# Extract search results with BeautifulSoup: PBS.org - part 03
In our previous Notebook, we scraped only one page of the results. At the time of writing, there were 30 pages. By adding an extra for-loop to the code, we will traverse through all the pages. But before we do this, we will make the code dynamic so you can scrape multiple keywords from the site (if you want to)

### 1. Retrieve how many pages there are
This will vary per website, but luckily PBS.org displays the final page in the pagination overview. If you click on a link, you see the URL of your browser changes into something like:
`https://www.pbs.org/newshour/search-results?q=%22artificial+intelligence%22&pnb=2` where `&pnb=2` is the current page. Again, this will change from site to site, but it is a welcome way to scrape for now.
So now we need to know how many pages there are. Looking at the HTML code, the best strategy is to get the last item of the class `pagination__number`

In [2]:
import requests
from bs4 import BeautifulSoup

# we need the %22 or " to ensure that we get the combination artificial intelligence
url = 'https://www.pbs.org/newshour/search-results?q=%22artificial%20intelligence%22'

# get url
page = requests.get(url)

# transform to soup
soup = BeautifulSoup(page.content, 'html')

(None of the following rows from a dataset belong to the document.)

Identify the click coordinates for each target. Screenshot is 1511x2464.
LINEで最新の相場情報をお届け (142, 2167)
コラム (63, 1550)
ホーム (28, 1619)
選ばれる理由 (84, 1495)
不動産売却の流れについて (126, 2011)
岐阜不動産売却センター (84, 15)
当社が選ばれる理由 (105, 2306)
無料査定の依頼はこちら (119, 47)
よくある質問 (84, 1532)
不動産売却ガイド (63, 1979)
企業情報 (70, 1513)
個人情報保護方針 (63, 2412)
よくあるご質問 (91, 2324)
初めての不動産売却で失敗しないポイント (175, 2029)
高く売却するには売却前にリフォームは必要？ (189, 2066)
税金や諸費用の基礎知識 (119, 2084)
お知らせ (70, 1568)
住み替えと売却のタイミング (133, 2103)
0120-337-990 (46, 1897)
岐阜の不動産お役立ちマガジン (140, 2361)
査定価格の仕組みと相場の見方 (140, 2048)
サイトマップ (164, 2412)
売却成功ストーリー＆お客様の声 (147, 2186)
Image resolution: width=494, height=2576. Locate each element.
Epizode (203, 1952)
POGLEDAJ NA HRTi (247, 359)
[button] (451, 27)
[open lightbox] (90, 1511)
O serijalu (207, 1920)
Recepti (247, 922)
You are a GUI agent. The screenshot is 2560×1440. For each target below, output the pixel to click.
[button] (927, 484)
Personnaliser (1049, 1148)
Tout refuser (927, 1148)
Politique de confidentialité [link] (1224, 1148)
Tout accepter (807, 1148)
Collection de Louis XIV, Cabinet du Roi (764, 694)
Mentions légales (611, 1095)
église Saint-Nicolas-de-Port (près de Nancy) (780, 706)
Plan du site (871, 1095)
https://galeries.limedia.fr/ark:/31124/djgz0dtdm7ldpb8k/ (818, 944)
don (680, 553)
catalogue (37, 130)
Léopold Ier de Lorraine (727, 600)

# search for pagination links
pages = soup.find_all(class_='pagination__number')

# [-1] selects last item in a list
last_page = pages[-1].get_text()

# convert to int
number_of_pages = int(last_page)

number_of_pages


50

### 2. Create URL list
Now we have our total number of pages we can create a nice url list. The `url_list` should be:
`['https://www.pbs.org/newshour/search-results?q=%22artificial+intelligence%22&pnb=1',
 'https://www.pbs.org/newshour/search-results?q=%22artificial+intelligence%22&pnb=2', ...
 'https://www.pbs.org/newshour/search-results?q=%22artificial+intelligence%22&pnb=30'`
This can be achieved by using a for-loop with a `range()`

In [None]:
import urllib.parse

def build_search_url(page):
    url = 'https://www.pbs.org/newshour/search-results?'
    params = {'q': '"artifical intelligence"', 'pnb': page}
    encoded = urllib.parse.urlencode(params)
    return url+encoded

url_list = [build_search_url(n) for n in range(1, 51)]
url_list

### 3. Retrieve all the article URLs and save them in a list 
Use the `url_list` and collect all the URLs of the articles of each page. The `article_list` should only contain the URLs of the articles.

In [15]:
import requests
from bs4 import BeautifulSoup
import time
from itertools import chain

def urls_from_search_page(soup):
    results = soup.find_all(class_='search-result__title')
    url_list = list(map(
        lambda soup: soup.find('a')['href'],
        results
    ))
    return url_list

def soup_from_search_page(search_page_url):
   print('Retrieving', search_page_url)
   res = requests.get(search_page_url)
   return BeautifulSoup(res.content)

article_list = [
   urls_from_search_page(soup_from_search_page(url))
   for url in url_list
]

article_list = list(chain(*article_list))
len(article_list)

Retrieving https://www.pbs.org/newshour/search-results?q=%22artifical+intelligence%22&pnb=1
Retrieving https://www.pbs.org/newshour/search-results?q=%22artifical+intelligence%22&pnb=2
Retrieving https://www.pbs.org/newshour/search-results?q=%22artifical+intelligence%22&pnb=3
Retrieving https://www.pbs.org/newshour/search-results?q=%22artifical+intelligence%22&pnb=4
Retrieving https://www.pbs.org/newshour/search-results?q=%22artifical+intelligence%22&pnb=5
Retrieving https://www.pbs.org/newshour/search-results?q=%22artifical+intelligence%22&pnb=6
Retrieving https://www.pbs.org/newshour/search-results?q=%22artifical+intelligence%22&pnb=7
Retrieving https://www.pbs.org/newshour/search-results?q=%22artifical+intelligence%22&pnb=8
Retrieving https://www.pbs.org/newshour/search-results?q=%22artifical+intelligence%22&pnb=9
Retrieving https://www.pbs.org/newshour/search-results?q=%22artifical+intelligence%22&pnb=10
Retrieving https://www.pbs.org/newshour/search-results?q=%22artifical+intellige

500

### 4. Go through the list of articles and save the individual files.
Look at the previous Notebooks in order to solve this part. Don't forget to use `article_list`. This can take some time to complete ±15 minutes

In [None]:
from tqdm import tqdm
import time

def save_article(article_url):
    page = requests.get(article_url)
    filename = article_url.replace('https://www.pbs.org/newshour/', '').replace('/', '-') + '.html'
    destination = './data/' + filename
    
    with open(destination, 'w') as f:
        f.write(page.text)
    time.sleep(.5)

for article in tqdm(article_list):
    save_article(article)